- _DATA TO USE_

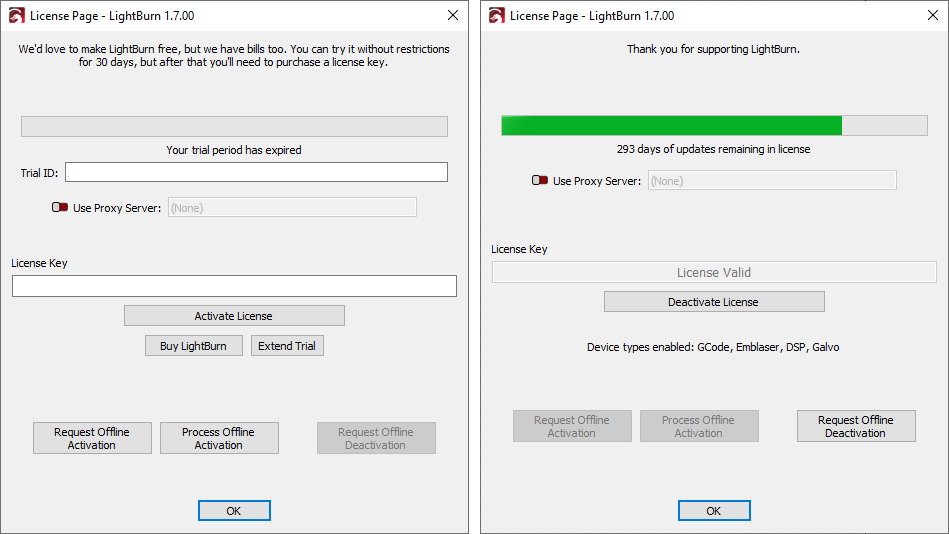This screenshot has height=534, width=949.
Task: Click the Extend Trial button
Action: pyautogui.click(x=287, y=346)
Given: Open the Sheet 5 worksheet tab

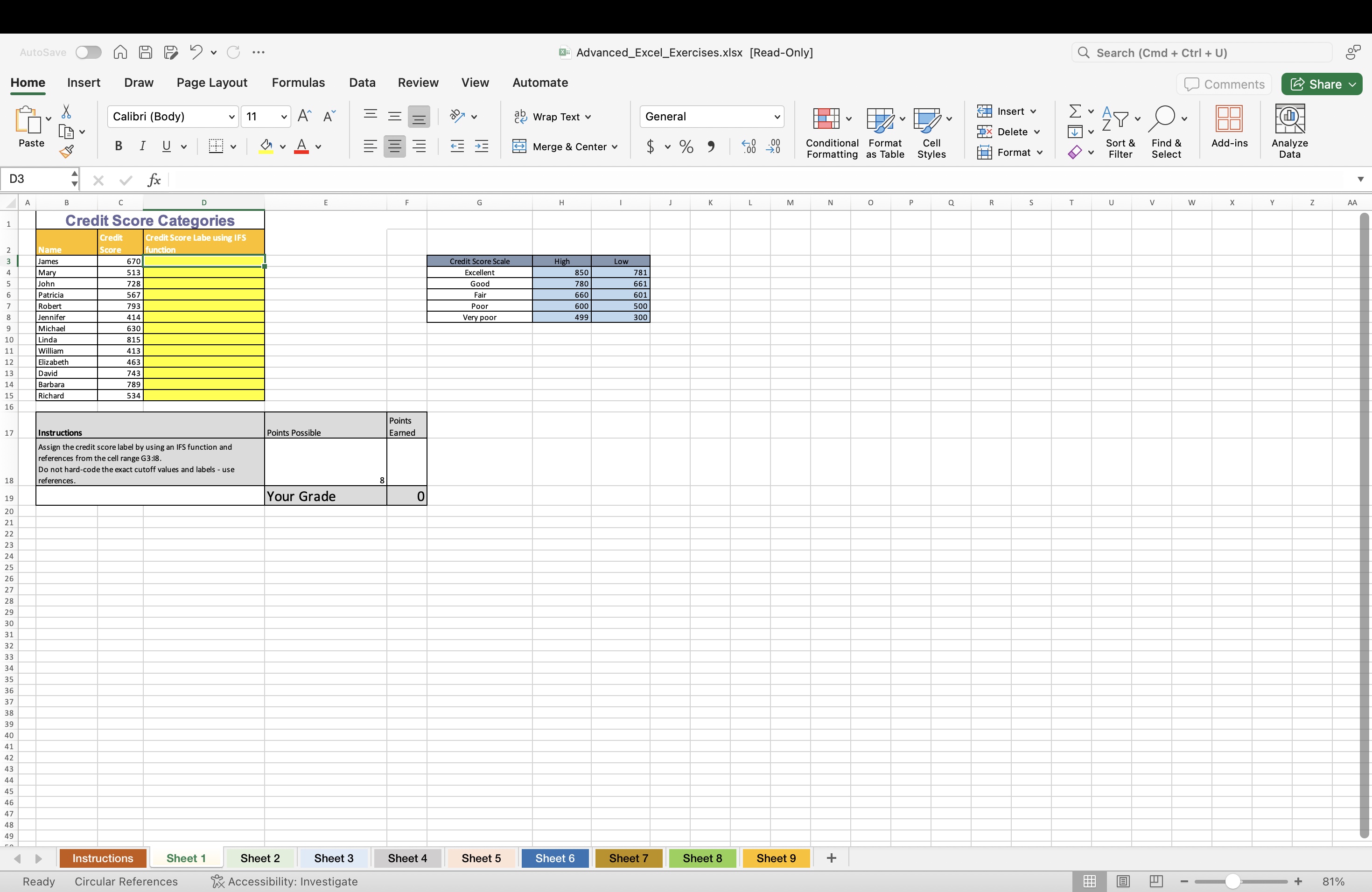Looking at the screenshot, I should pos(481,858).
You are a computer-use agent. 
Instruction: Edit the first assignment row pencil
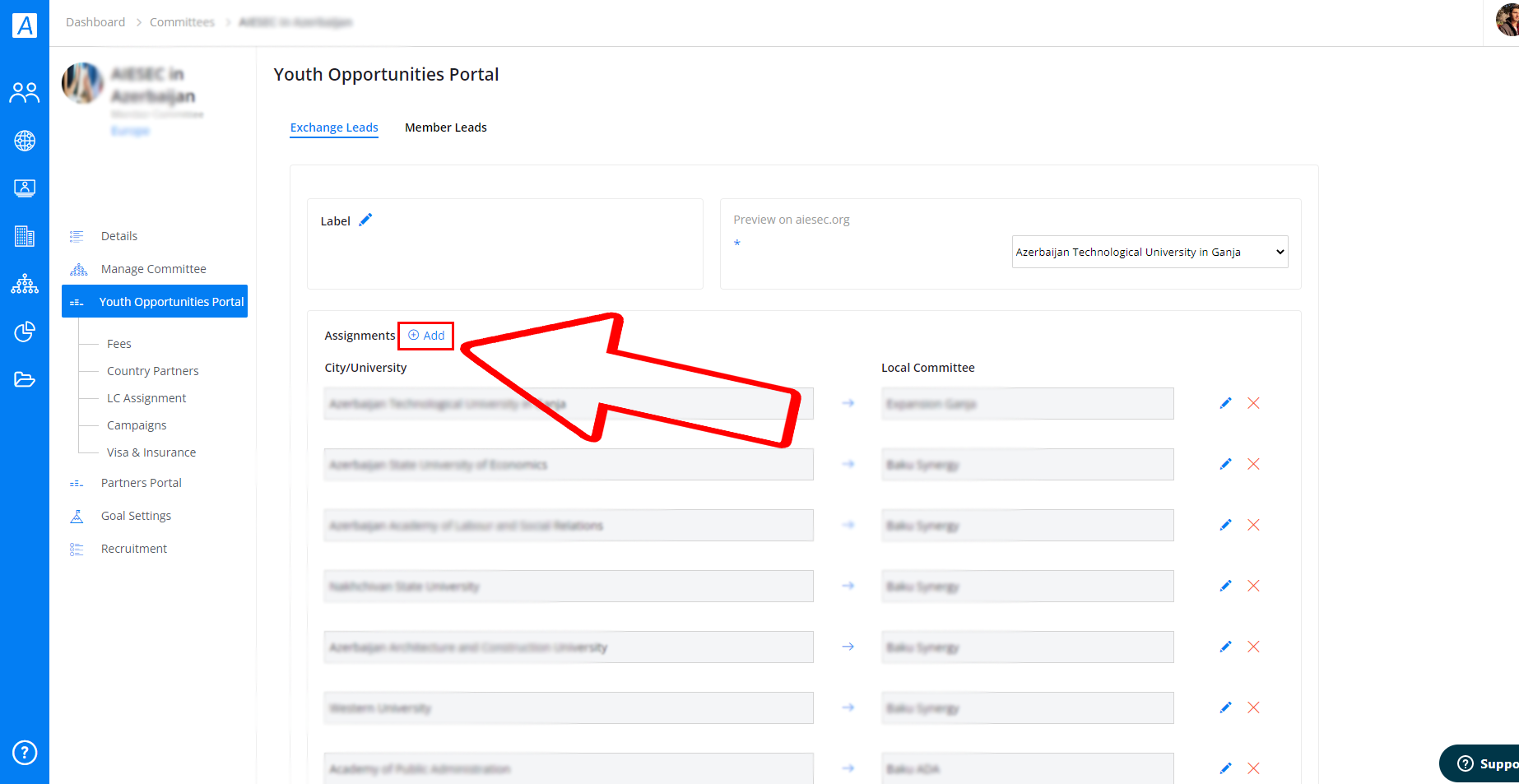[1225, 403]
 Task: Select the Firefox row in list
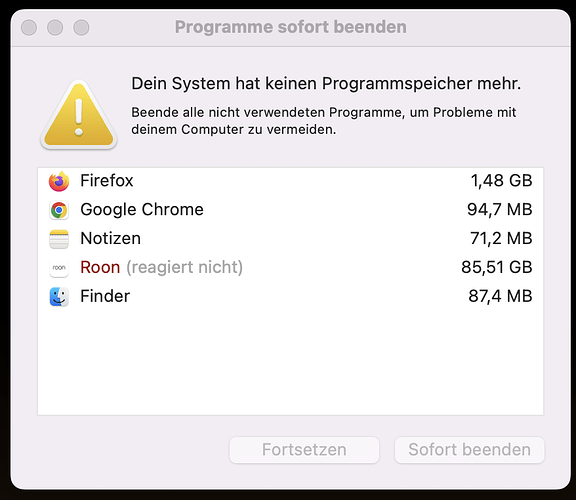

- _AIM_
Write the lines of the records above as a JSON list of strings, one string per line, with blank lines omitted. Leave the pictures out of the answer.

- _ANSWER TO THIS EXERCISE_
[
  "This screenshot has height=534, width=949.",
  "Task: Click the Extend Trial button",
  "Action: pyautogui.click(x=287, y=346)",
  "Given: Open the Sheet 5 worksheet tab",
  "Looking at the screenshot, I should pos(481,858).",
  "You are a computer-use agent. ",
  "Instruction: Edit the first assignment row pencil",
  "[1225, 403]",
  " Task: Select the Firefox row in list"
]